What exactly are your functions f supposed to be? They look like they map real numbers to real numbers, but if all elements of C are real numbers, then there is a trivial bijection.

 

[Mr Davis 97]

How is C defined? It has to be defined somewhere, don't leave that out.

What exactly are your functions f supposed to be? They look like they map real numbers to real numbers, but if all elements of C are real numbers, then there is a trivial bijection.

Sorry, I forgot an important piece of information. The only information given on $C$ is that it is countable, so either finite or denumerable.

 

[mfb]

Then I guess C can contain both real numbers (interesting for R\C) and other elements (interesting for R u C).

 

[Mr Davis 97]

Then I guess C can contain both real numbers (interesting for R\C) and other elements (interesting for R u C).

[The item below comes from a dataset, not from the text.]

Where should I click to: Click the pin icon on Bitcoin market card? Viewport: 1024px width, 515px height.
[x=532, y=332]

So is what I have above correct at least for showing that $\mathbb{R}$ and $\mathbb{R} \cup C$ have the same cardinality?

 

[mfb]

See my question above: What is f? You didn't introduce it properly.

 

[Mr Davis 97]

See my question above: What is f? You didn't introduce it properly.

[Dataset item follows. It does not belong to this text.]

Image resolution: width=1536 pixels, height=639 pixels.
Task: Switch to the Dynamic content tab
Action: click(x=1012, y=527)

$f:\mathbb{R} \cup C \rightarrow \mathbb{R}$

 

[mfb]

What happens if c₂=3? Then you assign two different values to f(3).
The approach can work, but it needs a bit more refinement.

 

[Mr Davis 97]

Let $C' = C \setminus \mathbb{N}$

If $C' = \{c_1, c_2, ... c_n \}$ is finite we can define $, f(x) = \begin{cases} n &~ \text{if} ~x=c_n~ \text{where} ~n \le |C'| \\ n+|C| &~ \text{if} ~x=n~ \text{where} ~n \in \mathbb{N} \\ x &~ \text{if} ~x \not\in \mathbb{N} \cup C' \end{cases}$

And if $C' = \{c_1, c_2, c_3, ... \}$ is infinite we can define
$f(x) = \begin{cases} 2n &~ \text{if} ~x=c_n~ \text{where} ~n \in \mathbb{N} \\ 2n-1 &~ \text{if} ~x=n~ \text{where} ~n \in \mathbb{N} \\ x &~ \text{if} ~x \not\in \mathbb{N} \cup C' \end{cases}$

Does that work?

 

[mfb]

That should be fine.

 

[Mr Davis 97]

That should be fine.

How would I do the set difference one? I would use a bijection similar to the ones I used above, but I am concerned with the fact that we are using a set difference. Usually if we have $f: A \cup B \rightarrow A$ and we are trying to show that $A \cup B$ has the same cardinality as $A$, we would take the extra elements of $A \cup B$ and embed them in a denumerable subset of $A$. However, since we are using set difference in this case, if I choose that denumerable subet to be the natural numbers, it seems that there is no reason that C could be that same denumerable set (meaning that the natural numbers is no longer a denumerable set of $\mathbb{R} \cup C$. So I am not sure how to address this.

 

[mfb]

How would I do the set difference one?

You can do it very similarly to the other one. Basically reversing the direction.